--- WHAT YOU ARE ASKED TO DO ---
Return the passage of the Nuremberg text starting at "Flights between London" and ending at "about 15 minutes.", copied word for word.

London Stansted to Nuremberg Airport
Located in Bavaria in the south of Germany, Nuremberg is a city that is both steeped in history, and at the same time ultra-modern. Between the years 1050 and 1571, every Holy Roman Emperor had, by law, to call his first council meeting in Nuremburg, and the city quickly established itself as an important focus of government and administration.
In the 1500’s, an extraordinary flowering of culture saw Nuremberg as a world leader in art and printing. Its central role in the story of Nazism meant that Nuremberg could not escape devastation towards the end of World War Two, and 90 per cent of the city’s buildings were destroyed in 1944-5. This has led to the rise of a new Nuremberg, vibrant and vital, and looking to the future. Any visitor to the city will be amazed by the sheer number and variety of museums and places of interest on offer.
Flights between London Stansted and Nuremberg Airport are operated by Air Berlin. The airport is around 7 km (4 miles) from the centre of Nuremberg. The U2 underground line connects the airport with the central train station. Journeys take just 12 minutes and a single ticket costs 1.60 euros (£1 is approximately equal to 1.45 euros). There is also a regular bus service from outside terminal 1 to the city centre. Taxis to the city centre cost around 16 euros and take about 15 minutes.

--- MATERIAL PROVIDED ---
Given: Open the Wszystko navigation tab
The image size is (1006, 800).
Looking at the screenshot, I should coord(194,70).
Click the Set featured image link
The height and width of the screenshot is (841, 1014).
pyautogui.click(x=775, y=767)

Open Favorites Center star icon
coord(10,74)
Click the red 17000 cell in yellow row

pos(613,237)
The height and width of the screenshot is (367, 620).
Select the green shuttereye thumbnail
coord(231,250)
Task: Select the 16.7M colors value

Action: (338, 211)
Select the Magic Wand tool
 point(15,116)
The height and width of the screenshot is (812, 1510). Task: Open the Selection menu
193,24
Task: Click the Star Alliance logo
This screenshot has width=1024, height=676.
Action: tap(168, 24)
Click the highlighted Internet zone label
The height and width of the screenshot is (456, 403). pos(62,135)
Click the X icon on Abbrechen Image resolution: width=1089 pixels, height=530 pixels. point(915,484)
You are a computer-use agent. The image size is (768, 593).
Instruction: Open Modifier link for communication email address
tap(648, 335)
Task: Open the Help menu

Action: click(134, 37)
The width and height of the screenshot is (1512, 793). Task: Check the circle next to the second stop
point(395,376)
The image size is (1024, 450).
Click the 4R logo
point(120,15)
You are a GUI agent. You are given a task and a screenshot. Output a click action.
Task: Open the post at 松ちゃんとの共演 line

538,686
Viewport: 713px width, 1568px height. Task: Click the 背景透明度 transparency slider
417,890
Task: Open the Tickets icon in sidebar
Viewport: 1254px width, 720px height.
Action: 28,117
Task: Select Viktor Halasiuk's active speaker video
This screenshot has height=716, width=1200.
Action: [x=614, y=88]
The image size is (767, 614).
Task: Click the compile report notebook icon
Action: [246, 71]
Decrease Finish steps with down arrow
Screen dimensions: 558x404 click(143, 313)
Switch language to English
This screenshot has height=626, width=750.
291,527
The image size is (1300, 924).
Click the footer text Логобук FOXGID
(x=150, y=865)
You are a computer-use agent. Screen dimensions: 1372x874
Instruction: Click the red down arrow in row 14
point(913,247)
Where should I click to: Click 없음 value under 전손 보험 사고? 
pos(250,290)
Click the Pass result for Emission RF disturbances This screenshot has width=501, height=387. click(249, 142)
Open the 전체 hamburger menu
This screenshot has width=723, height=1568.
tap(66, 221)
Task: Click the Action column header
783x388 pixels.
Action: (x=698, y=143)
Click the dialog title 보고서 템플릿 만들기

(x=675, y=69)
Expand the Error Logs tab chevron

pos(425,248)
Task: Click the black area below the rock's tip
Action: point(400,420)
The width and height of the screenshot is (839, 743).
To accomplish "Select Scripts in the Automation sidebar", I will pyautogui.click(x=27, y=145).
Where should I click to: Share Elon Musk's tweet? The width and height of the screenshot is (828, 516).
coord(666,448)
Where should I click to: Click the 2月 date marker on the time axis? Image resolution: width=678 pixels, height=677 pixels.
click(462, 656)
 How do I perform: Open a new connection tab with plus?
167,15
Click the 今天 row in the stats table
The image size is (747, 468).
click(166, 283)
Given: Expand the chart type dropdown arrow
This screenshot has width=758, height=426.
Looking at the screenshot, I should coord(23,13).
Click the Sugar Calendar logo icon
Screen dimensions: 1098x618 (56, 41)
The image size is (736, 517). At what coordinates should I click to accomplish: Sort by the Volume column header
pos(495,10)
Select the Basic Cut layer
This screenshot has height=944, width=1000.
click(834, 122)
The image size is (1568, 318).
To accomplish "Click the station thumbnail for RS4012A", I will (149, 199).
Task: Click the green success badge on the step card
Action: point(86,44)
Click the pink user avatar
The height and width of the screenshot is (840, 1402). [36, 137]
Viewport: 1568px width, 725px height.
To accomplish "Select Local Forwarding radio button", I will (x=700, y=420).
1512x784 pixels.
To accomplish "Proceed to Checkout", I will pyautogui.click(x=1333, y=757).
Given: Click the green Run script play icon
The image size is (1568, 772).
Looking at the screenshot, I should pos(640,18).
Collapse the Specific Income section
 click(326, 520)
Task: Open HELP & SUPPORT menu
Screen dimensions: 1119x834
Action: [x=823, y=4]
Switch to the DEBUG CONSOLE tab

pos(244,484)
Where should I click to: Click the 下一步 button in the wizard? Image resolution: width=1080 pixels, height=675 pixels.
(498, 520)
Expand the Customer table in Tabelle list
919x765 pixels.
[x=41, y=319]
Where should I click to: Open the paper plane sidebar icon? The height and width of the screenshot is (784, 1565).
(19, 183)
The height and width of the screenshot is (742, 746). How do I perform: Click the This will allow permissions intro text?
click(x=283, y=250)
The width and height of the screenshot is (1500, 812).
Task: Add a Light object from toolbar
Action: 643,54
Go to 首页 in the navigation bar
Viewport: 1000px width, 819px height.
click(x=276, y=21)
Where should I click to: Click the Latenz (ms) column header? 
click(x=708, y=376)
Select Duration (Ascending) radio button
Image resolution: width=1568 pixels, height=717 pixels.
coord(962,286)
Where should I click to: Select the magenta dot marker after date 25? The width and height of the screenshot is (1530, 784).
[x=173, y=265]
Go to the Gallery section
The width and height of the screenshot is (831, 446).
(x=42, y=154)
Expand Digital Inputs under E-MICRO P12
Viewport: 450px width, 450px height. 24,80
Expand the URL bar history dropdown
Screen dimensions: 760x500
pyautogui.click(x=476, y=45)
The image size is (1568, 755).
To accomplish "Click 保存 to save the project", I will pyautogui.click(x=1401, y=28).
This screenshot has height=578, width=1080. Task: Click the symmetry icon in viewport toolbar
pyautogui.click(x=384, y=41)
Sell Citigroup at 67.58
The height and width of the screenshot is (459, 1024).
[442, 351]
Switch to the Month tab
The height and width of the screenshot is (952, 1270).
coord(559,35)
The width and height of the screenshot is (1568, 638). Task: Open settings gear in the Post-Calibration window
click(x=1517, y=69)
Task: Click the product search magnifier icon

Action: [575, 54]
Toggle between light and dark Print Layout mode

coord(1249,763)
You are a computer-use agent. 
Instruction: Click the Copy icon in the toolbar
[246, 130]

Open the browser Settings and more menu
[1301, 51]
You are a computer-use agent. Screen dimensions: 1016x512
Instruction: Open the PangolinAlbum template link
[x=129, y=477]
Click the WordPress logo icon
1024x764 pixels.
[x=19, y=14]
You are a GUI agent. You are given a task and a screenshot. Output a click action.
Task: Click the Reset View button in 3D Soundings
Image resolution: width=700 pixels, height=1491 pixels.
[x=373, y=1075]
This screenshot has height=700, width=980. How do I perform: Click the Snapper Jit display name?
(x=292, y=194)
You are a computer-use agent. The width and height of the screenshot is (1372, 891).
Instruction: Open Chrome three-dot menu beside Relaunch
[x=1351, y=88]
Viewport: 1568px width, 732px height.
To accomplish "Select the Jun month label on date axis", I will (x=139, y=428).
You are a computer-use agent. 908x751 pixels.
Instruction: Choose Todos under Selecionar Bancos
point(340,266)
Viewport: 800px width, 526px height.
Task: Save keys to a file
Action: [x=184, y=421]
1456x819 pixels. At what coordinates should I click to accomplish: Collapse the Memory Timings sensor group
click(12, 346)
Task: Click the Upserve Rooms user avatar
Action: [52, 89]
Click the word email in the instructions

--- TASK RESULT ---
Flights between London Stansted and Nuremberg Airport are operated by Air Berlin. The airport is around 7 km (4 miles) from the centre of Nuremberg. The U2 underground line connects the airport with the central train station. Journeys take just 12 minutes and a single ticket costs 1.60 euros (£1 is approximately equal to 1.45 euros). There is also a regular bus service from outside terminal 1 to the city centre. Taxis to the city centre cost around 16 euros and take about 15 minutes.